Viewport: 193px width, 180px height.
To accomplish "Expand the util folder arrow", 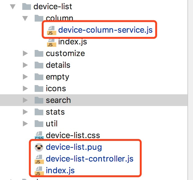I will [25, 124].
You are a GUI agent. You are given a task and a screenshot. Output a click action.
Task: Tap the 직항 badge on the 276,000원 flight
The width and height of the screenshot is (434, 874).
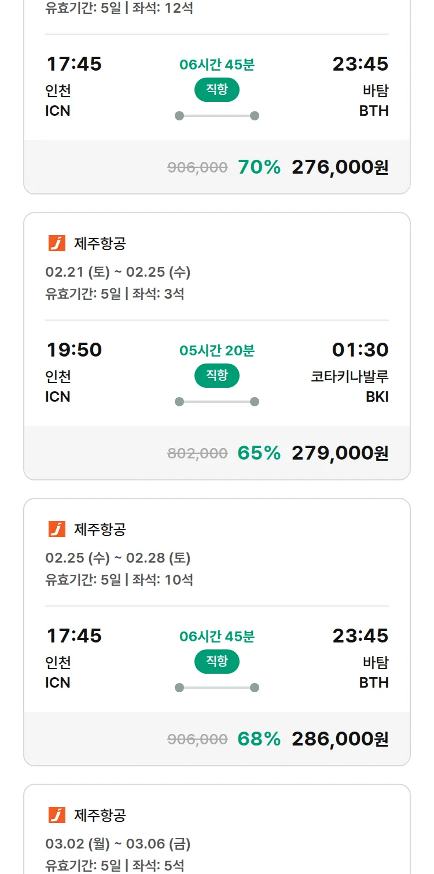tap(217, 90)
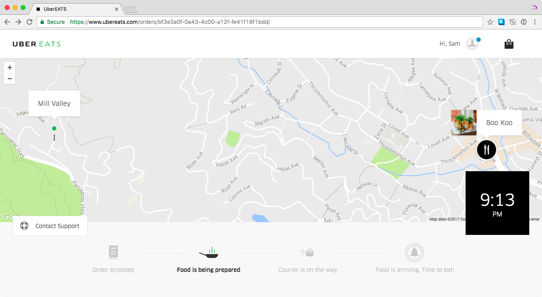Click the Mill Valley location label
The image size is (542, 297).
pyautogui.click(x=54, y=104)
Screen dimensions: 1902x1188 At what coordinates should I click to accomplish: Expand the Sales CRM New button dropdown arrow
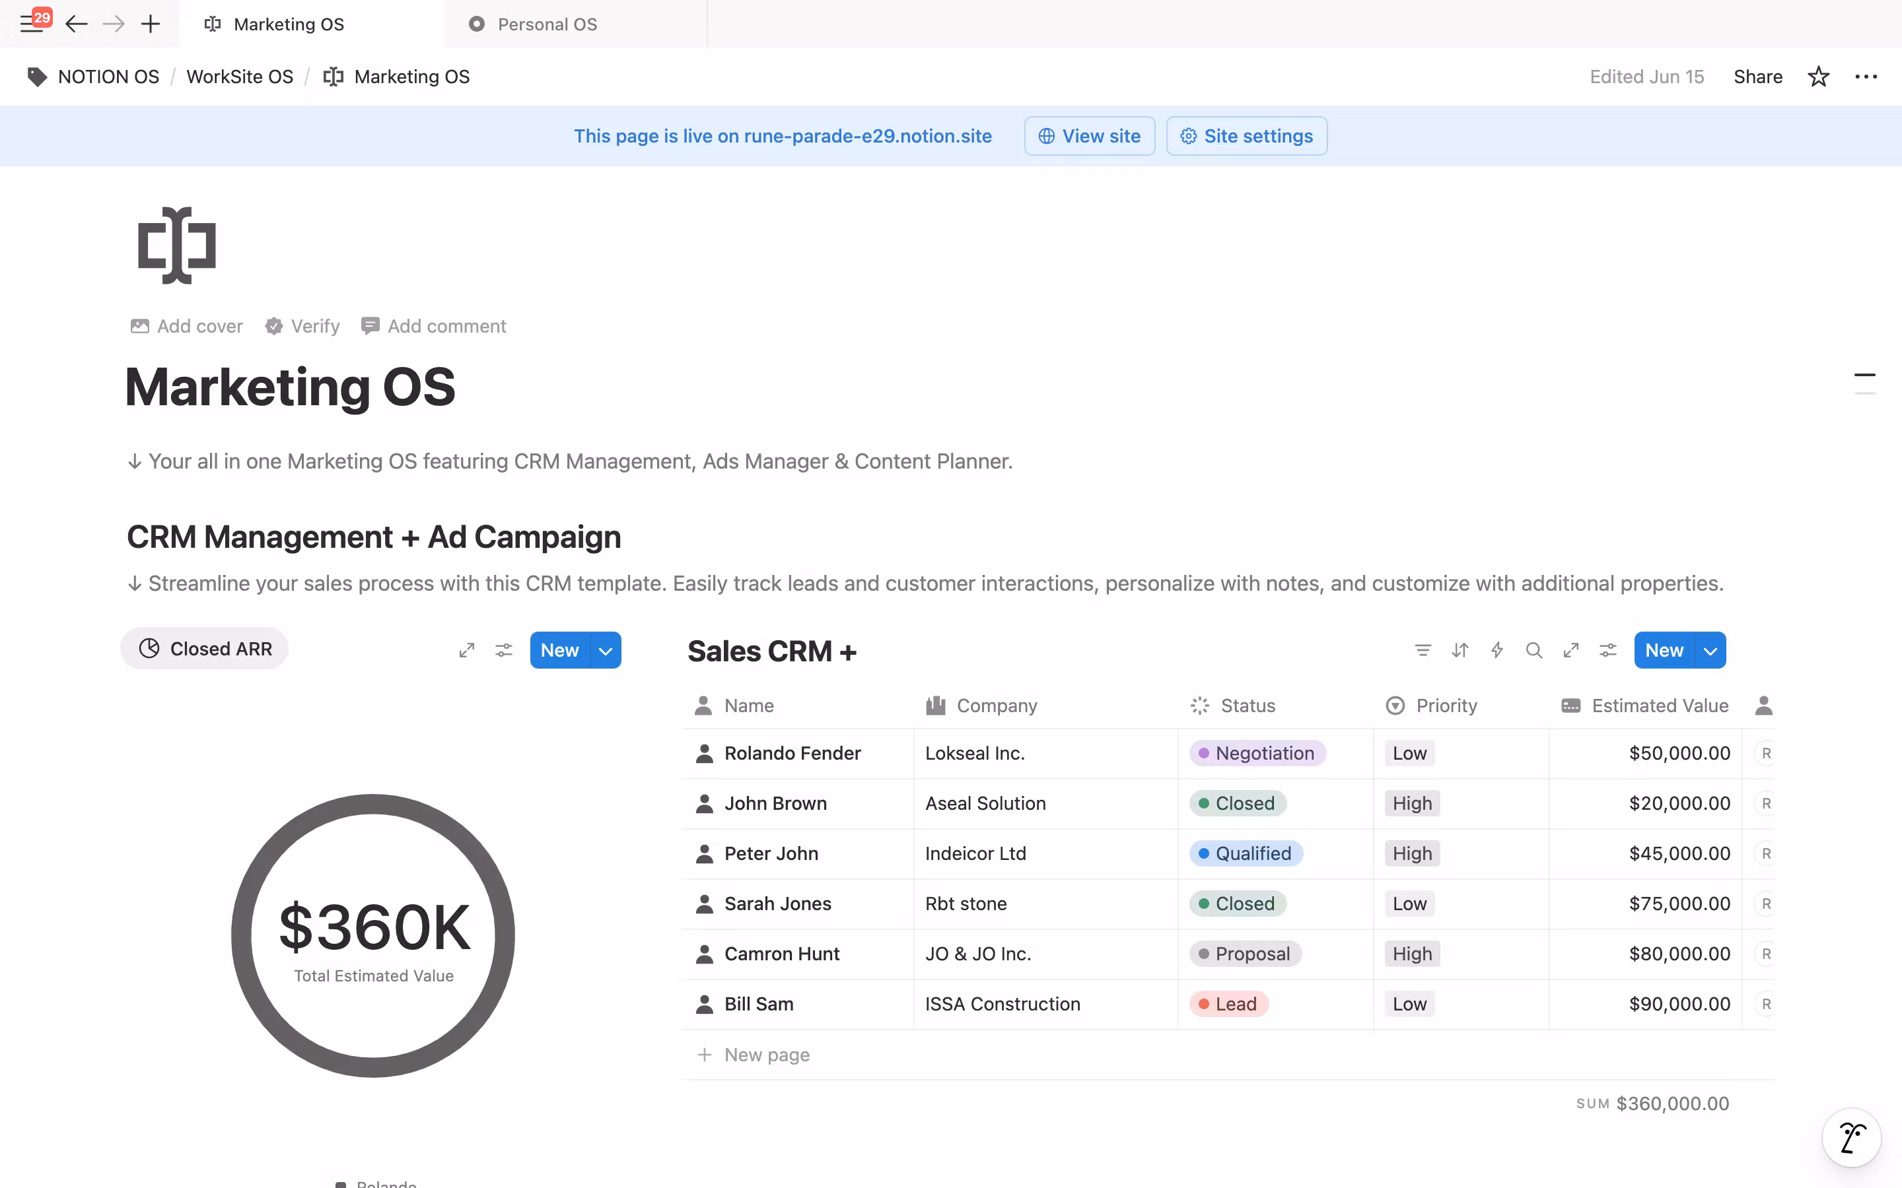tap(1709, 651)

####################

Problem: How many of the lines above contain the word "height"? Reply with the number only.

Response to the exercise: 2